### Pixel coordinate grounding data
-- -- --

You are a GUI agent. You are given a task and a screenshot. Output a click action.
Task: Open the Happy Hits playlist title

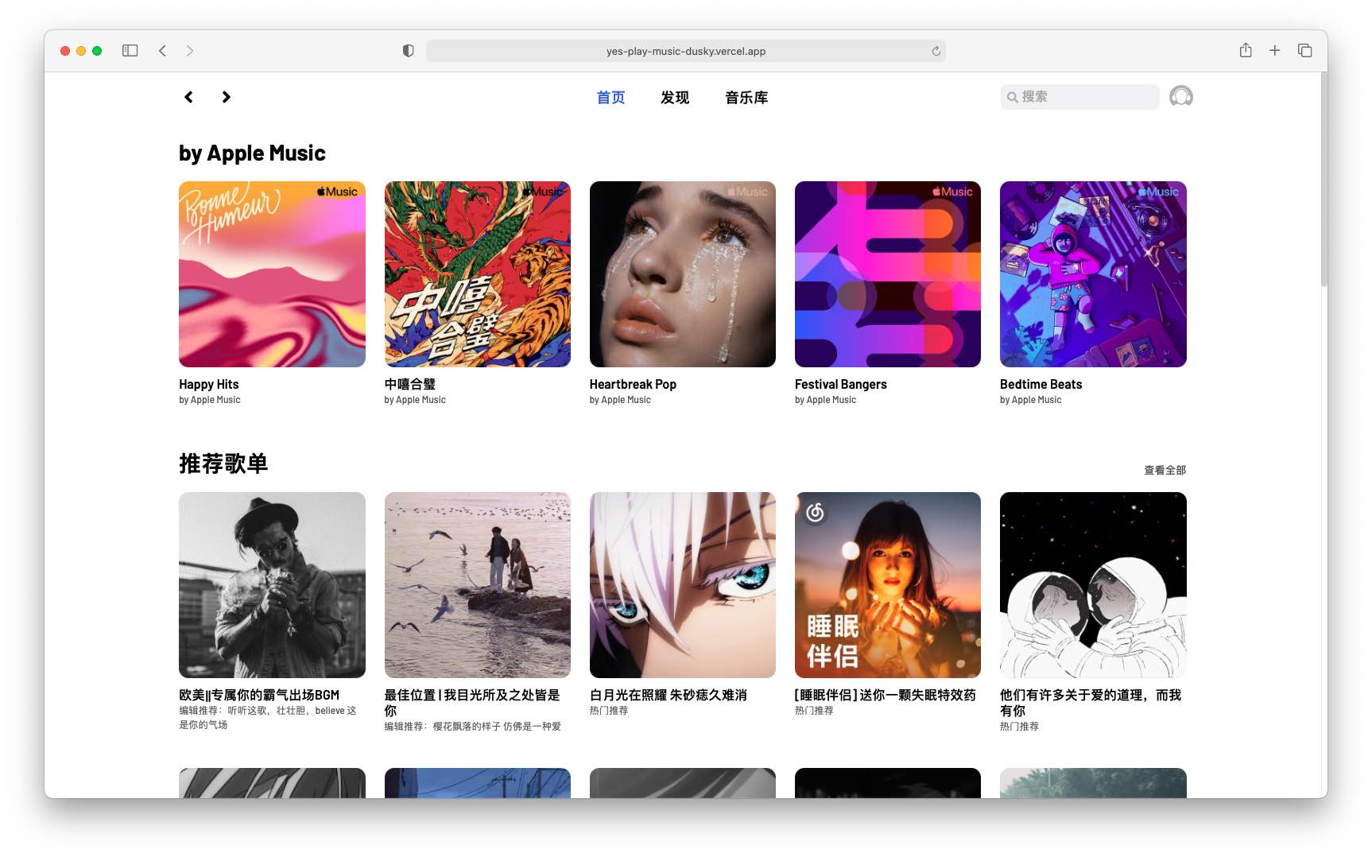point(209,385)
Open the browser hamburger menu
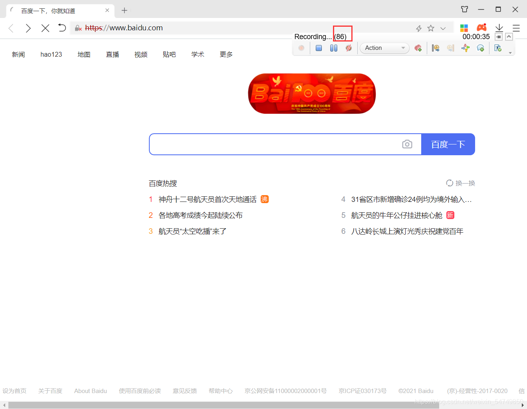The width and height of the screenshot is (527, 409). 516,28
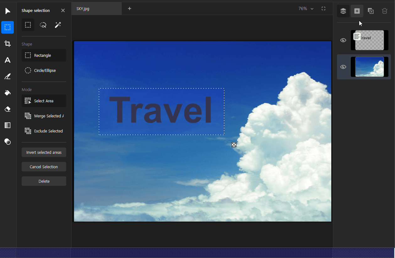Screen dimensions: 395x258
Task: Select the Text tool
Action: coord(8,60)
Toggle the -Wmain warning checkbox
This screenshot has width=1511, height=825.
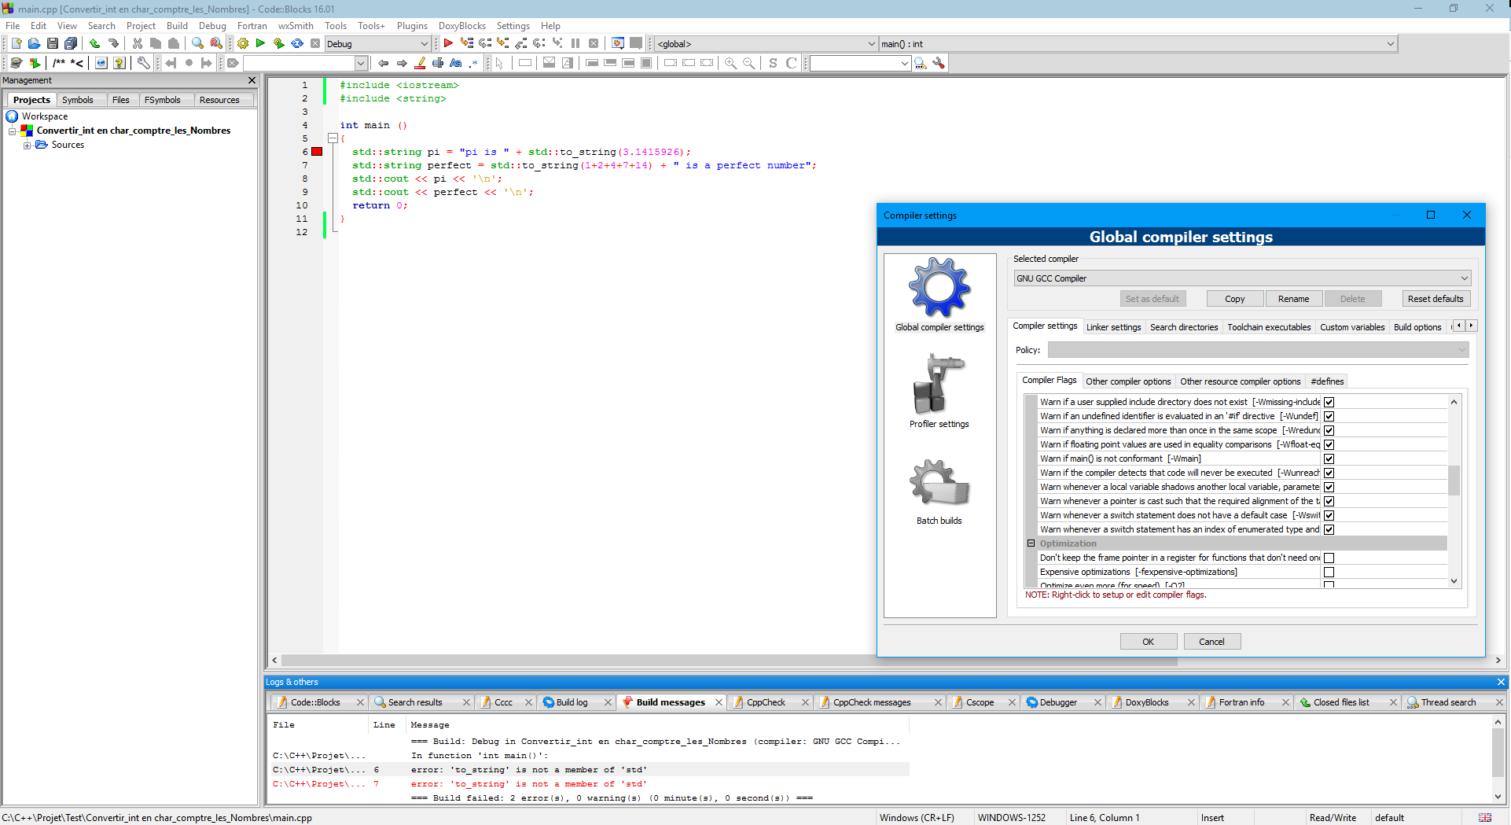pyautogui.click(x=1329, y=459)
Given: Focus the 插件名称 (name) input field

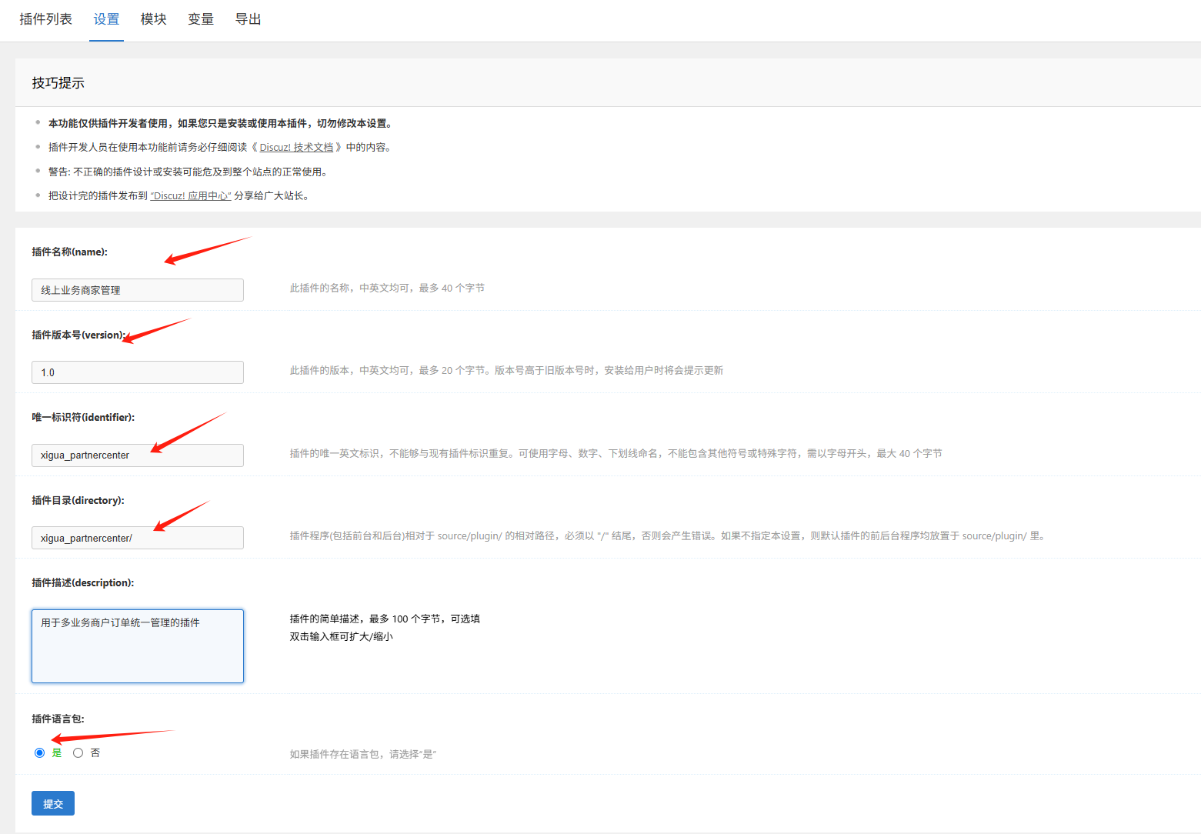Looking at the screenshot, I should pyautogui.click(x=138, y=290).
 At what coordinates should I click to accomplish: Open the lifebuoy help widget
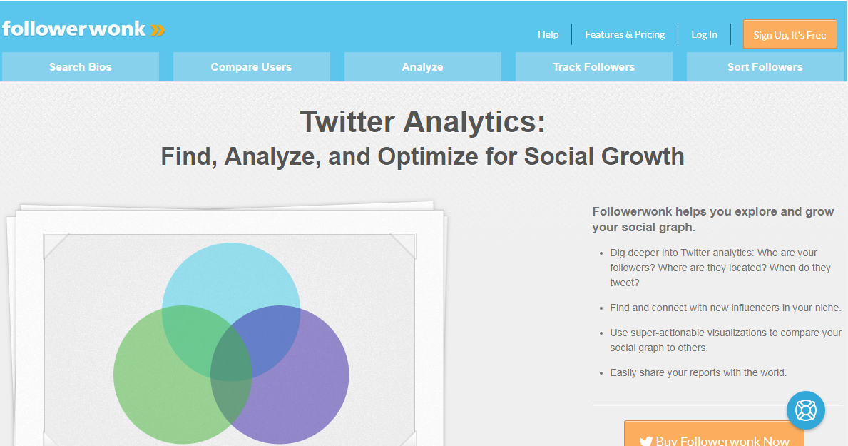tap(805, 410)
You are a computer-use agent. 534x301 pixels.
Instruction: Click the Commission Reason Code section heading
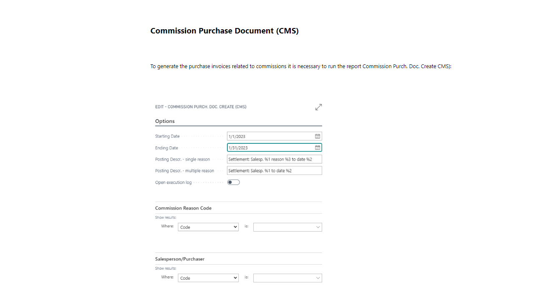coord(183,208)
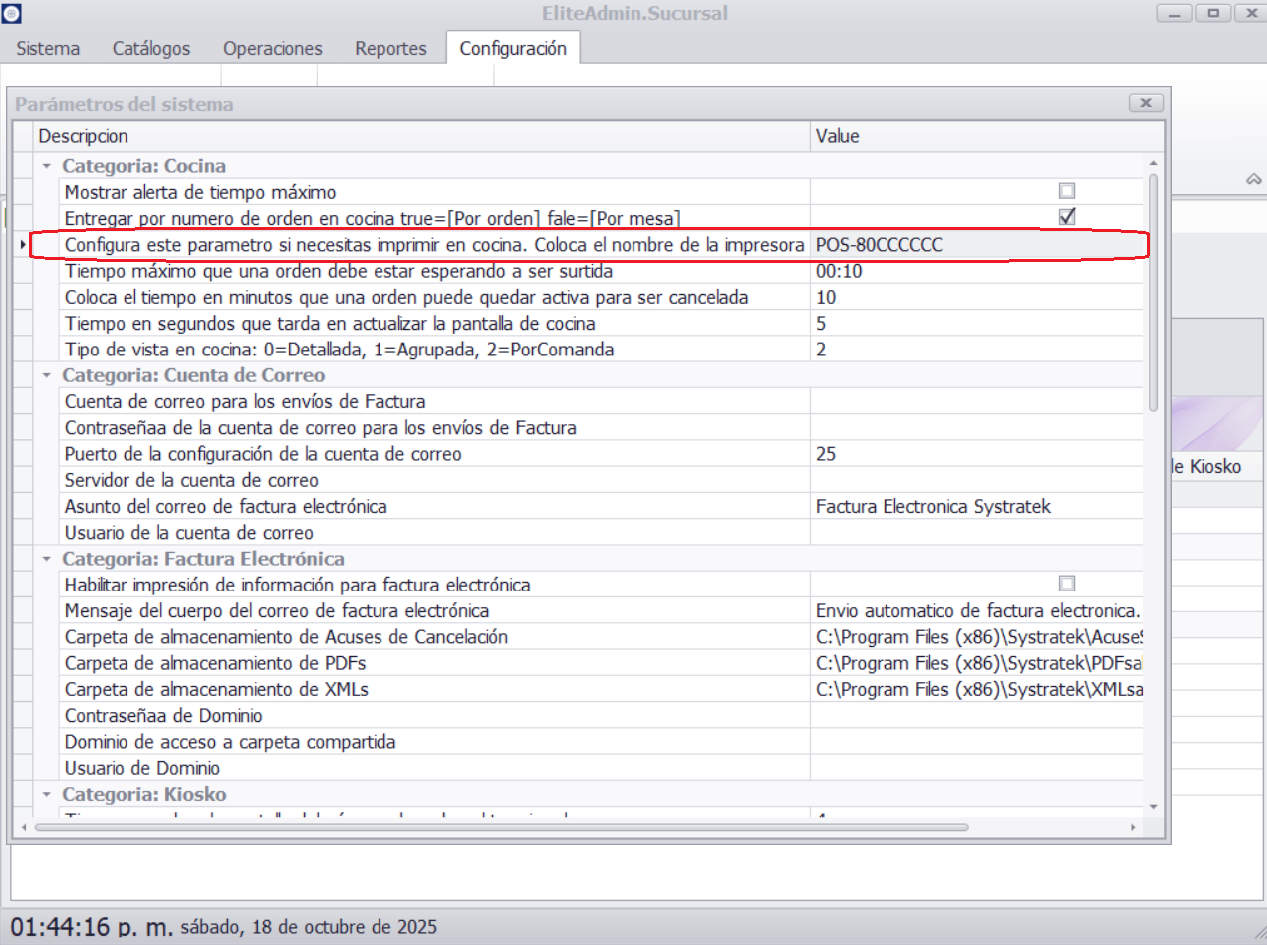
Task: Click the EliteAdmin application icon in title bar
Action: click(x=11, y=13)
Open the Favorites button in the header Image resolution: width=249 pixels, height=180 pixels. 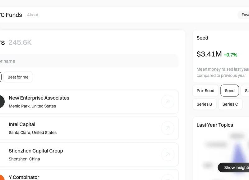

-- -- --

The preceding entries are to be written out again exactly, with the pictures removed.

### OUTPUT OF THE TASK
You are a GUI agent. You are given a task and a screenshot. Output a click action.
Task: Open the Happy Hits playlist title

point(209,385)
Open the browser hamburger menu
The width and height of the screenshot is (527, 409). 516,28
Screen dimensions: 395x258
Task: Select the Text tool
Action: coord(8,60)
Toggle the -Wmain warning checkbox
This screenshot has width=1511, height=825.
pyautogui.click(x=1329, y=459)
Given: Focus the 插件名称 (name) input field

Looking at the screenshot, I should pyautogui.click(x=138, y=290).
 At what coordinates should I click to accomplish: Open the lifebuoy help widget
tap(805, 410)
You are a computer-use agent. 534x301 pixels.
Instruction: Click the Commission Reason Code section heading
coord(183,208)
Task: Click the EliteAdmin application icon in title bar
Action: click(x=11, y=13)
Open the Favorites button in the header Image resolution: width=249 pixels, height=180 pixels. 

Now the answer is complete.